Unit 2: Waves
Waves transfer energy from one place to another without transferring matter. There are two primary types based on how particles move relative to the wave's direction of travel:
Transverse Waves: Particles move PERPENDICULAR (at right angles) to the direction the wave travels. Examples: light waves, ripples on water, waves on a guitar string.
Longitudinal Waves: Particles move PARALLEL (back and forth in the same direction) as the wave travels. Example: sound waves in air.
Transverse wave components:
• Crest: the highest point of the wave above equilibrium
• Trough: the lowest point of the wave below equilibrium
• Amplitude: the distance from the equilibrium (rest) position to a crest or trough — measures the wave's energy/intensity
• Wavelength (λ): the distance between two identical points on consecutive waves (e.g., crest to crest, or trough to trough)
• Equilibrium / rest position: the undisturbed baseline of the medium
Longitudinal wave components:
• Compression: a region where particles are pushed closely together (high pressure)
• Rarefaction: a region where particles are spread apart (low pressure)
Standing wave components:
• Nodes: points of zero displacement (no movement) — where the wave appears stationary
• Antinodes: points of maximum displacement — where the wave moves most
Wave measurements:
• Speed: how fast the wave travels through a medium
• Frequency: how many wave cycles pass a point per second (Hz)
• Period: the time for one complete wave cycle (seconds)
Waves interact with their environment in several ways:
Absorption: The wave's energy is taken in by the medium, reducing the wave's amplitude. Example: Sound is absorbed by foam.
Reflection: The wave bounces off a surface and travels back. Example: Echo of sound off a wall.
Refraction: The wave changes direction when it passes from one medium into another (where speed changes). Example: Light bending through water, creating a straw-in-water optical illusion.

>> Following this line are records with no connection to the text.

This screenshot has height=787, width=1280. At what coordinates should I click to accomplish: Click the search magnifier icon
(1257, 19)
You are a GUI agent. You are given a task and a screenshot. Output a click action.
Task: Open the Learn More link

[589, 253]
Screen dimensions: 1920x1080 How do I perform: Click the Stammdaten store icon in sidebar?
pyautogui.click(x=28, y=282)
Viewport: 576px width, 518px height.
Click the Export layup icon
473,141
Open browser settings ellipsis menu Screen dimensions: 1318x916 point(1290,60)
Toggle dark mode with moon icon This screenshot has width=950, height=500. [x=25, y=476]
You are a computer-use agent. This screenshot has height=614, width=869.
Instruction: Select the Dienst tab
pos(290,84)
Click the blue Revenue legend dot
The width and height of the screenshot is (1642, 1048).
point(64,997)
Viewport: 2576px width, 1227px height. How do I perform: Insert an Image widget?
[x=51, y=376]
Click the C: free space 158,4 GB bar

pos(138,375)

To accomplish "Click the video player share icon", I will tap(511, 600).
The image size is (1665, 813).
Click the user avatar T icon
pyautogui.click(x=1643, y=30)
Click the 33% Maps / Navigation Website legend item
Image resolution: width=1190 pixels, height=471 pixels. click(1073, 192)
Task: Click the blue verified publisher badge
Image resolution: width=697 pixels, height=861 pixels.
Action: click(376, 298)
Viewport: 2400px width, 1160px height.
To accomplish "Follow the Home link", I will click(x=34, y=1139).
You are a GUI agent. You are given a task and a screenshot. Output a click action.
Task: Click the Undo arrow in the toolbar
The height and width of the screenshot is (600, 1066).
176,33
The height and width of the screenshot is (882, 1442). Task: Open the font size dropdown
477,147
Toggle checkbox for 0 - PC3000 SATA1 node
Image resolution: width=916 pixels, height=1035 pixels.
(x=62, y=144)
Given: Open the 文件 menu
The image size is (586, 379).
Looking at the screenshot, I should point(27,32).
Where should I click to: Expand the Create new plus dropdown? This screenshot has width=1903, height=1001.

Diffraction: The wave bends and spreads out around obstacles or through openings. Greatest when the opening/obstacle size ≈ wavelength. Example: Sound bending around corners.
Interference: Two or more waves overlap in the same space at the same time.
• Constructive interference: crests align with crests — amplitudes ADD, creating a larger wave
• Destructive interference: crests align with troughs — amplitudes SUBTRACT, reducing or canceling the wave
Doppler Effect: An apparent change in frequency due to relative motion between source and observer. Source moving TOWARD you → higher frequency (higher pitch). Source moving AWAY → lower frequency (lower pitch). Example: ambulance siren changing pitch.
A standing wave appears to be stationary — it doesn't seem to travel. It is created when a wave and its reflection interfere with each other consistently.
Key features:
• Nodes: fixed points of zero movement (destructive interference zones)
• Antinodes: points of maximum movement (constructive interference zones)
• Number of nodes: the 1st harmonic (fundamental) has 2 nodes (at the ends), 2nd harmonic has 3 nodes, etc.
Note: You will NOT be tested on calculating wavelength of standing waves — only on identifying and counting nodes.
The double-slit experiment demonstrates that light (and other waves) shows wave behavior — specifically, diffraction and interference working together.
How it works:
1. A wave (light) passes through two narrow parallel slits
2. Each slit acts as a new wave source — the waves DIFFRACT (spread out) as they pass through
3. The two diffracted waves then INTERFERE with each other
4. This creates an interference pattern: alternating bright bands (constructive interference, crests + crests) and dark bands (destructive interference, crests + troughs) on a screen
Significance: This result proves light behaves as a wave — a particle would not create this pattern. It was historically important evidence for the wave nature of light.